What are the benefits of wall Pilates?

Wall Pilates is a new fitness trend, so there’s a need for more research on the method. But it may offer many of the same key benefits as traditional Pilates. 

Strengthens your core 

Like traditional Pilates, wall Pilates is a core-strengthening workout. Every movement you make starts at or moves through the core. Your core starts at your shoulder girdle, extends to your pelvis, and wraps around your midsection.

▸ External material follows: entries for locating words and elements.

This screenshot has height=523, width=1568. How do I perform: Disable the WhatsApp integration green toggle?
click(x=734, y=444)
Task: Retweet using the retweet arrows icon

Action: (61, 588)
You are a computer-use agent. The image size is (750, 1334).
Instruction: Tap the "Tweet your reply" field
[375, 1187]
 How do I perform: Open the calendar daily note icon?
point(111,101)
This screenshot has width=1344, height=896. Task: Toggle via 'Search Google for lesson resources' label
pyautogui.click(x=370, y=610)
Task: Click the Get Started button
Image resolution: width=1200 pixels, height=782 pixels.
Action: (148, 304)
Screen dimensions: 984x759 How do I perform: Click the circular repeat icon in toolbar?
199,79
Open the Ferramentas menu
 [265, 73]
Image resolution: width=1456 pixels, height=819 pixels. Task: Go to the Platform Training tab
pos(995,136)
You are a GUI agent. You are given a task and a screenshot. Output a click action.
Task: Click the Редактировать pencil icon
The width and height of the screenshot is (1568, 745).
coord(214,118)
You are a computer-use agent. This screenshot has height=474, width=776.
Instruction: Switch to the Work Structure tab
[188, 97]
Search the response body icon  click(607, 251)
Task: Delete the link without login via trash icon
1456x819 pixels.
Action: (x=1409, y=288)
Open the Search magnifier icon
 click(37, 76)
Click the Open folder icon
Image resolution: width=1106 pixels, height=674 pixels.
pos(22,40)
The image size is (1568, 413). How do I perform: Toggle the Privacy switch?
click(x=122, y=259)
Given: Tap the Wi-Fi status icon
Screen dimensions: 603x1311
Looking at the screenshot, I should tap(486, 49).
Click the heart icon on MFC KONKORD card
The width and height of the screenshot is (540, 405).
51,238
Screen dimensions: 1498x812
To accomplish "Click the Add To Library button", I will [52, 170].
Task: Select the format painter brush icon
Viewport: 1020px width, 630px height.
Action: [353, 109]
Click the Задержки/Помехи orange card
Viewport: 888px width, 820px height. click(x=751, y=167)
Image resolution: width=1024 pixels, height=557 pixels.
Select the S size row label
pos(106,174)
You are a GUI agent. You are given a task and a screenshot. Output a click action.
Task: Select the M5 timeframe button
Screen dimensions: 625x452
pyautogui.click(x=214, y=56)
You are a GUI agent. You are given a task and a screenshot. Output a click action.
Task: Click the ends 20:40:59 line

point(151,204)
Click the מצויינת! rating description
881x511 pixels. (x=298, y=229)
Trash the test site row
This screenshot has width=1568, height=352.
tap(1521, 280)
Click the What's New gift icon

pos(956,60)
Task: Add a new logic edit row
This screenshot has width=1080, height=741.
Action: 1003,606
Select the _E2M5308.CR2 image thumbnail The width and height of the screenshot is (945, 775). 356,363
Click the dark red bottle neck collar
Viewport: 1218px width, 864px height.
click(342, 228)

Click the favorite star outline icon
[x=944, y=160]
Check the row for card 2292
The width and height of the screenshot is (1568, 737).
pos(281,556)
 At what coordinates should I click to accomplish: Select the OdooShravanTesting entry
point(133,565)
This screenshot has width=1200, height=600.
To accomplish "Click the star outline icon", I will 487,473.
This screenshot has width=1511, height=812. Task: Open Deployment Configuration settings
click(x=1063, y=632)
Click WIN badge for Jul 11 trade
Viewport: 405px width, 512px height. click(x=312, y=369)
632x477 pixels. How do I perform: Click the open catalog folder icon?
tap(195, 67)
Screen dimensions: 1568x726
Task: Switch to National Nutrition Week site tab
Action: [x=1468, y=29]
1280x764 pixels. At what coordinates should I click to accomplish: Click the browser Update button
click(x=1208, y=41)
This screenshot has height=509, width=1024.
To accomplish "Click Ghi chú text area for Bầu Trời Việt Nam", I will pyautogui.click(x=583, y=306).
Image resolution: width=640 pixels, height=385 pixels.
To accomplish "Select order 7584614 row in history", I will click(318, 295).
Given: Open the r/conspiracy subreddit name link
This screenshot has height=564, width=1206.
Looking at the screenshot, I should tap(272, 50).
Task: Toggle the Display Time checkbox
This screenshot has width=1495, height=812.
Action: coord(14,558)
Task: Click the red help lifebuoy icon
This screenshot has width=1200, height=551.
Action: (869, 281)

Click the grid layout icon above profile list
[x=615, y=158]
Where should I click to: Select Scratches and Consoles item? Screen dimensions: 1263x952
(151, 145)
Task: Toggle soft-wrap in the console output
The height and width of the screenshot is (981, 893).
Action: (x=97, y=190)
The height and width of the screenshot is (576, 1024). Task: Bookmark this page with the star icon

Pressing your body against a wall provides extra support and resistance while you move and exert force against the wall. 

Improves balance and flexibility 

Many Pilates exercises whether you do them against a wall or on a mat or reformer stretch your muscles. And while there’s a need for research on specific wall Pilates exercises, stretching during traditional Pilates workouts has been shown to increase flexibility. The exercises allow you to work your full body evenly. 

“Pilates creates balance in the body compared to some workouts that are geared more specifically to just upper or lower-body movements,” Hilliard said. 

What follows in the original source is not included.